Another shout, of rage and venom. She turned around now – she could not help it. Mr Badcock stood on the steps, the colour of a poisonous berry. He saw her and raised his arm towards her and shouted again. ‘You whore!’
A woman on the pavement put her hand to her mouth.
She must run. Run!! Pick up her skirts and run! She must not trip, not stumble – only go.
Mr Badcock stepped onto the street and came after her, waistcoats flapping.
She must not mind the people who stopped and stared. She must not go her usual route, south, towards Eva. She must lose him in the backstreets.
Up the street, to the end of it and sharp round the corner. ‘Help me!’ she gasped out, to someone, a man in a top coat, coming towards her. But he frowned, only frowned, staring at her bare head, her sweat, her pallor.
‘She is not in her right mind!’ shouted up Mr Badcock, coming fast behind. ‘Detain her, I am afraid she will do herself an injury!’
The man made a grab for her. ‘Escaped from your nurse, have you?’ But she ran around him and twisted away, stumbling over a loose stone, pain shooting up past her ankle.
She got to the second corner and looked to the left and right. She cannot ask for help – she will not be believed. He wi
ll get her and drag her back to the house.
‘You think you can outrun me, you hussy?’ Mr Badcock wheezed. ‘You are a women, no woman can outrun me!’
Rebecca looked again, to see how far away he was. Ten feet, a little more. His arms swung over his stomach as he ran and his fob watch hit him in the belly at every stride.
‘Stop that women, she is mad! Stop her!’ he cried out between breaths.
An old man bent across her path to leer. ‘Alas, my running days are past me. What’s she done?’
Rebecca’s feet were bad. She was still in the same pair of shoes that she had snatched up last night, made for the house, her toes had almost pushed their way through the front of them and she had a patch at her ankle that grated with every step. That alone was enough to make her weep, but, as well as that, the laudanum Mrs Shrivenham had sold her had not been enough. Sweat fell off her in sheets; her bodice was soaked through.

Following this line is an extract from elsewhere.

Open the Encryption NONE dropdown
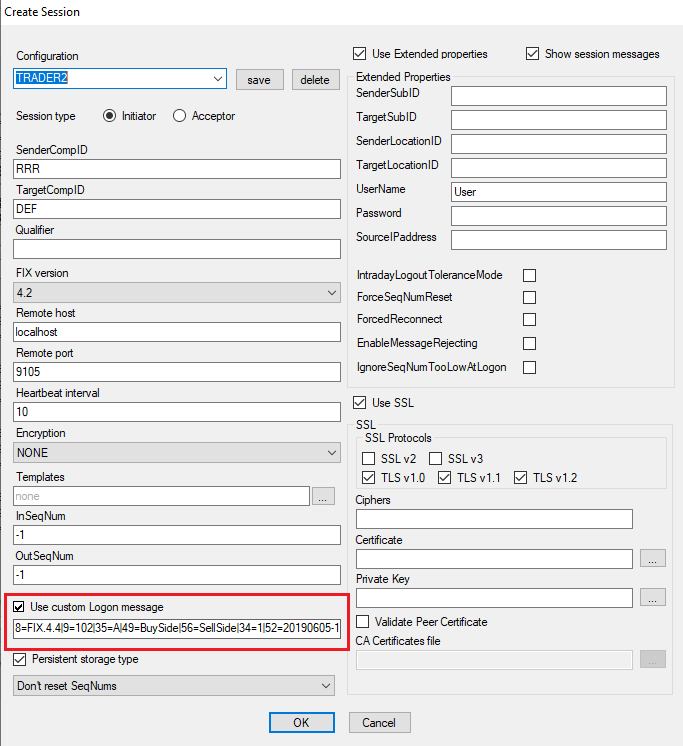Viewport: 683px width, 746px height. pos(177,452)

‘Don’t know why you’re chasing her. Looks too cheap to bother with!’
‘Catch her for me, will you?’ shouted Mr Badcock.
‘Not likely. Wouldn’t like to dirty my hands!’
Rebecca had left behind her the familiar part of Edinburgh; now she ran, though her lungs burned with the effort of it, down a wide street with evenly planted trees that she had never come to before.

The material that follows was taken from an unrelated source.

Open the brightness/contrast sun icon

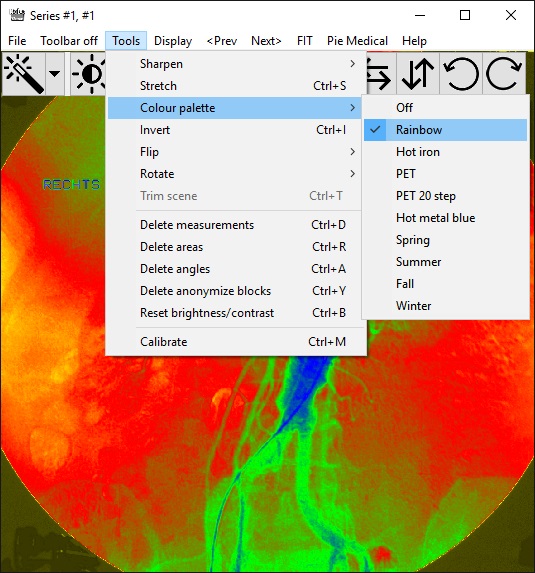(89, 74)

‘Go on, dearie, run, whatever it is you’ve done to him,’ said a woman, leaning against a tree, dressed twenty years younger than her face showed. ‘I shall stick my foot out for you.’
‘He wants to kill me!’ Rebecca managed to get out.
‘They all do, my dear. They all do!’
Rebecca forced herself on a few steps more and then looked back. The woman had done as she promised, Mr Badcock was not sprawled on the floor, but his pace had slowed and he was cursing. Rebecca put her hands to her side and pressed.
‘I’ll have you for that!’ he cried, but the woman laughed and spun away from him.